# Tortoises/Turtles at the Hamburg Reptile Expo



## Anthony P (Apr 29, 2014)

Hey guys,

In case you ever wonder what you might find at the Hamburg Reptile Expo in PA, here is most of what was at Saturday's show.


----------



## TortyTom (Apr 30, 2014)

Very nice! Thank you!


----------



## Jacqui (May 1, 2014)

That was very nice! Thanks for sharing it with us. I loved seeing the Matas. Such awesome critters they are.


----------



## Yvonne G (May 1, 2014)

Wow! that was a lot of turtles/tortoises! A very big venue.


----------



## bouaboua (May 1, 2014)

Thank you for sharing it. Wonderful show.


----------



## guille24 (May 1, 2014)

Very cool ! Thanks for sharing !!


----------



## Anthony P (May 2, 2014)

Thanks for watching guys!
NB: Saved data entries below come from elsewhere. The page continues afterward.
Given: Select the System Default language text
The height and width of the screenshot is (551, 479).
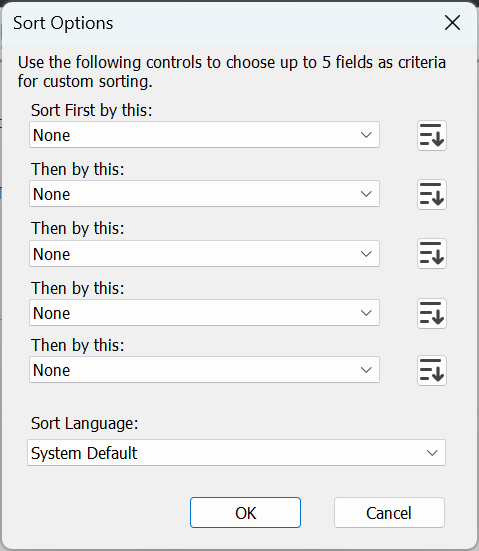Looking at the screenshot, I should 84,453.
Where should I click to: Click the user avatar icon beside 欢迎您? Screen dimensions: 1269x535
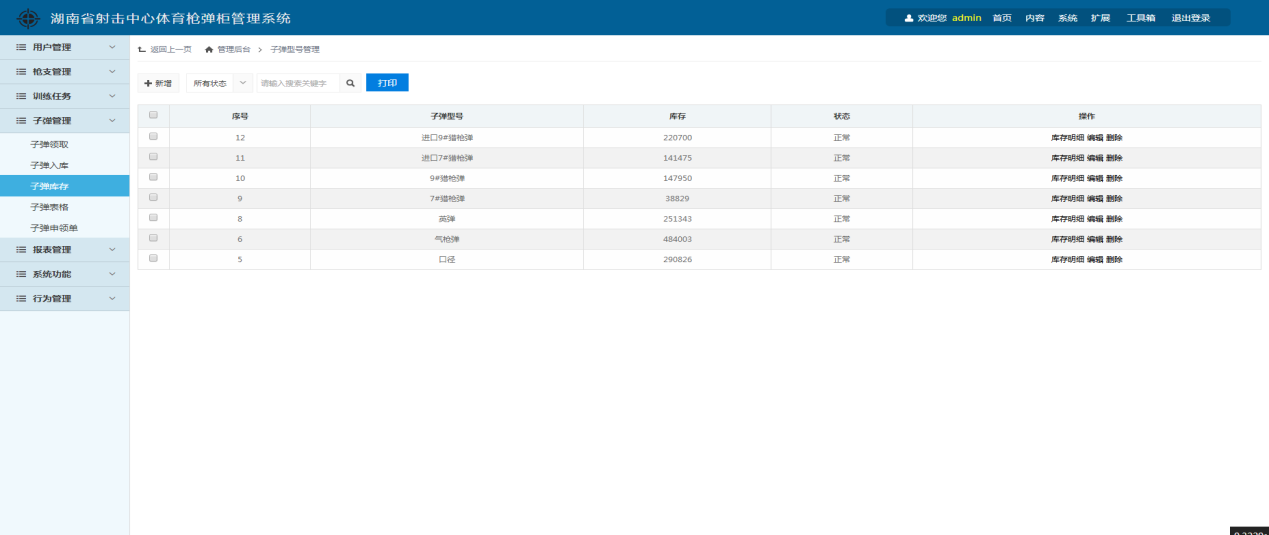[x=908, y=18]
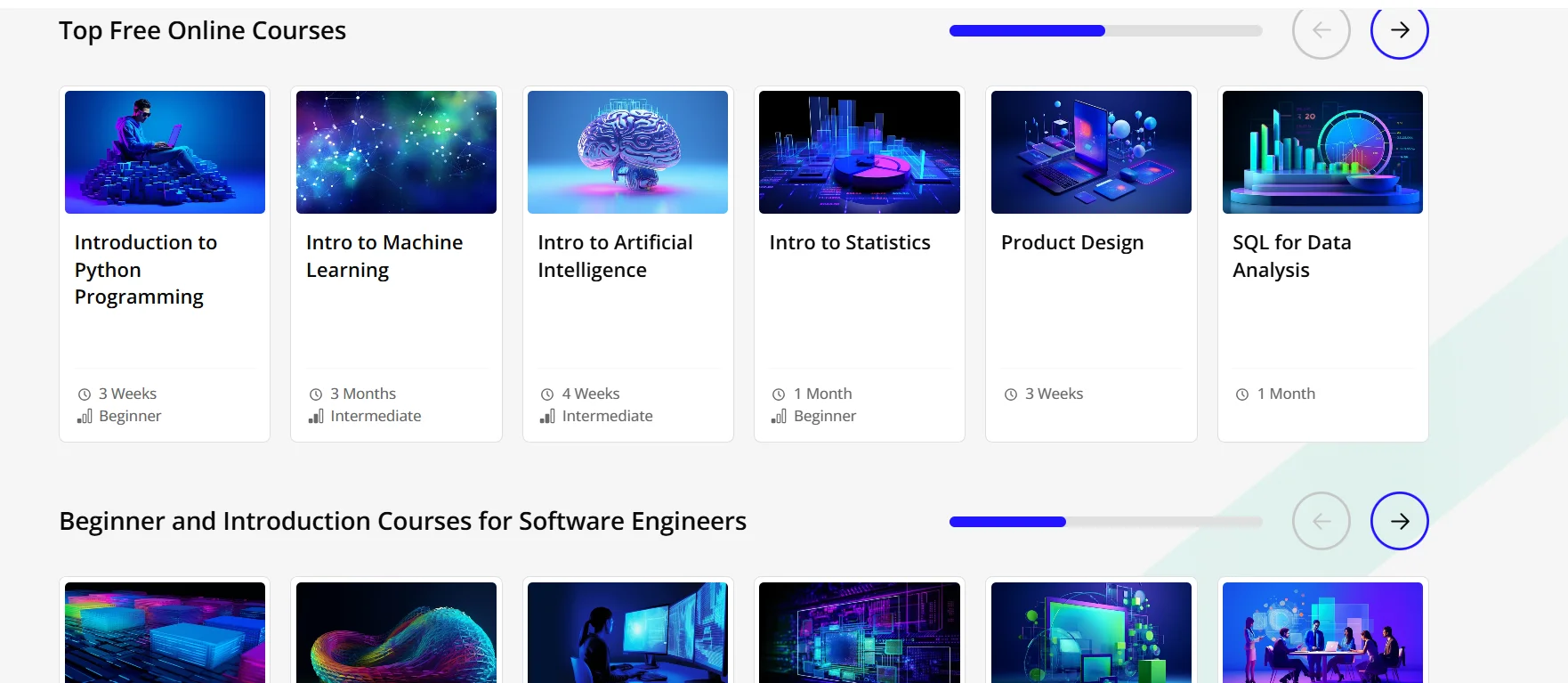This screenshot has width=1568, height=683.
Task: Open Intro to Machine Learning course title
Action: (x=384, y=256)
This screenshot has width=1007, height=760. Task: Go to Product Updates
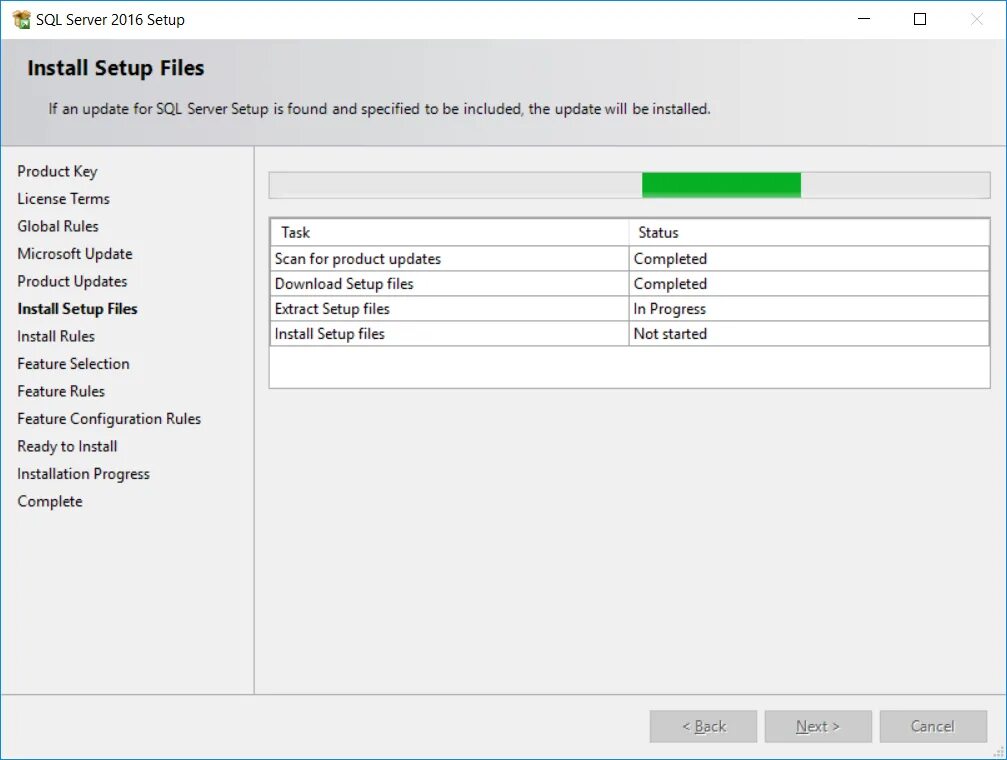click(71, 281)
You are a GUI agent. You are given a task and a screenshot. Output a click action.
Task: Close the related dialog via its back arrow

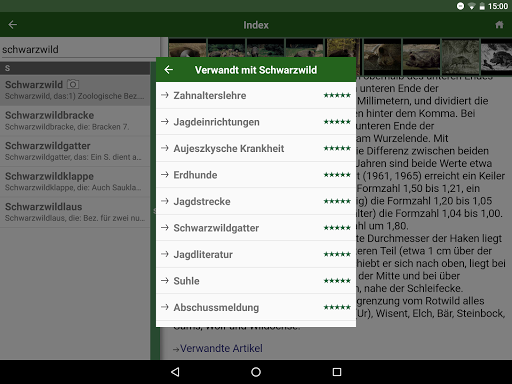pyautogui.click(x=169, y=70)
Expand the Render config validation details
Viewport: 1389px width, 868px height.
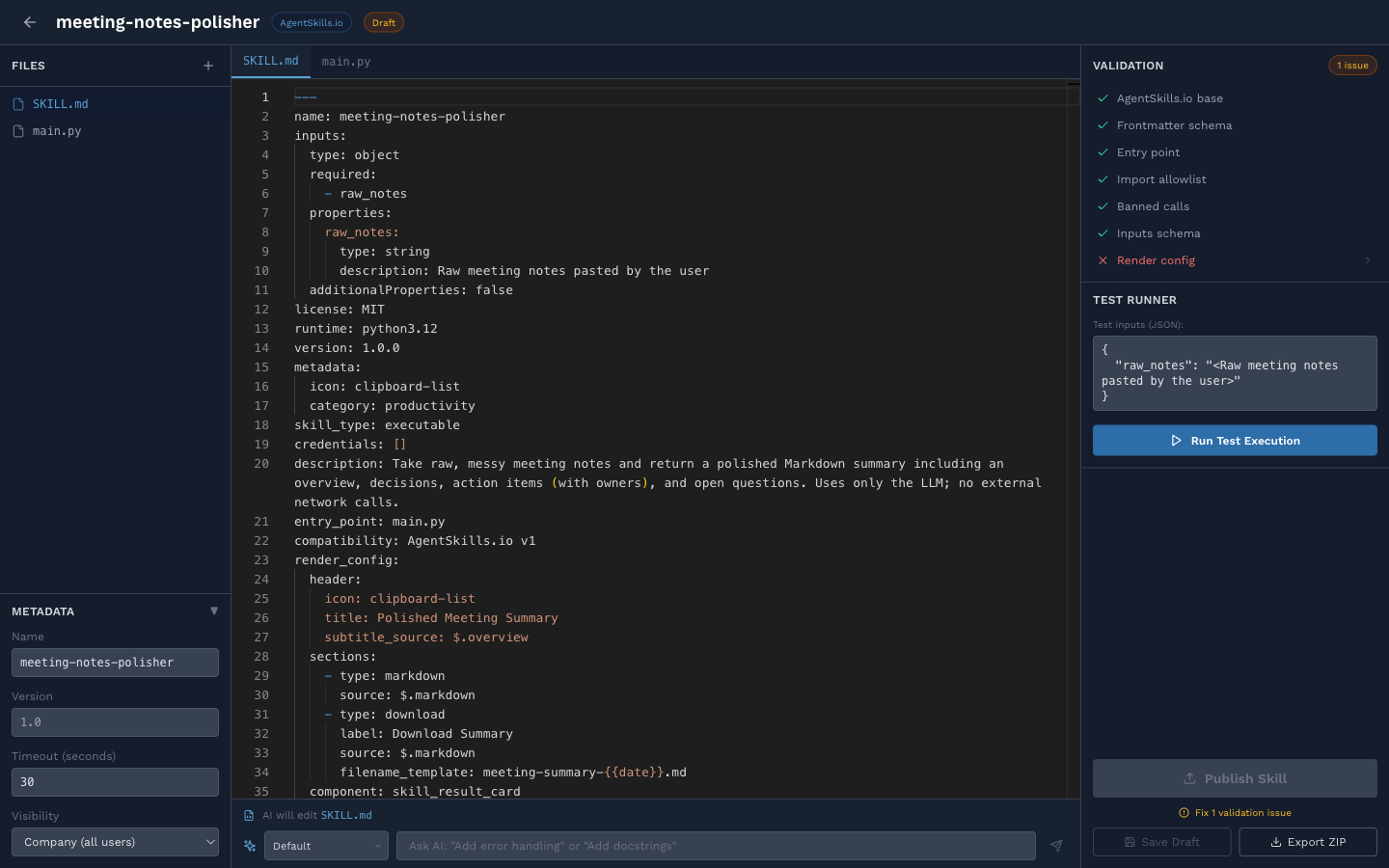click(x=1367, y=260)
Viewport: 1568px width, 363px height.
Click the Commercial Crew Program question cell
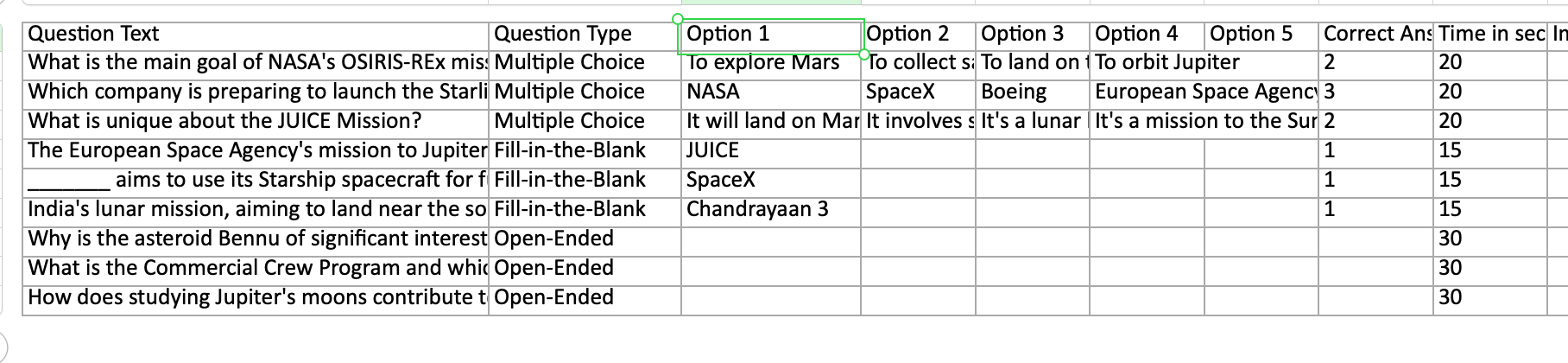pos(256,269)
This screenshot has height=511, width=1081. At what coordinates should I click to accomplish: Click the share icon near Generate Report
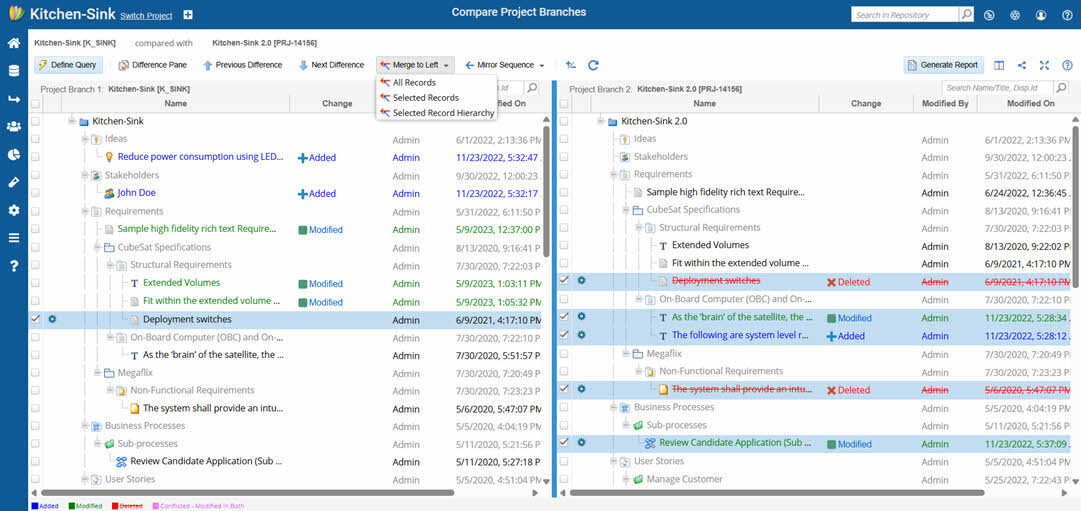[x=1022, y=65]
Actually, the show is quite small, but everything sure gets squeezed in there nicely! And there really are a lot of chelonians there. I didn't even film everything. Normally, I film every Russian Tortoise and RES I can find at these shows, and I don't even get half the footage as this, and again, this wasn't everything. I am fearful of the day when this show stops being so wonderful.


----------



## timjones31 (May 5, 2014)

Love it


----------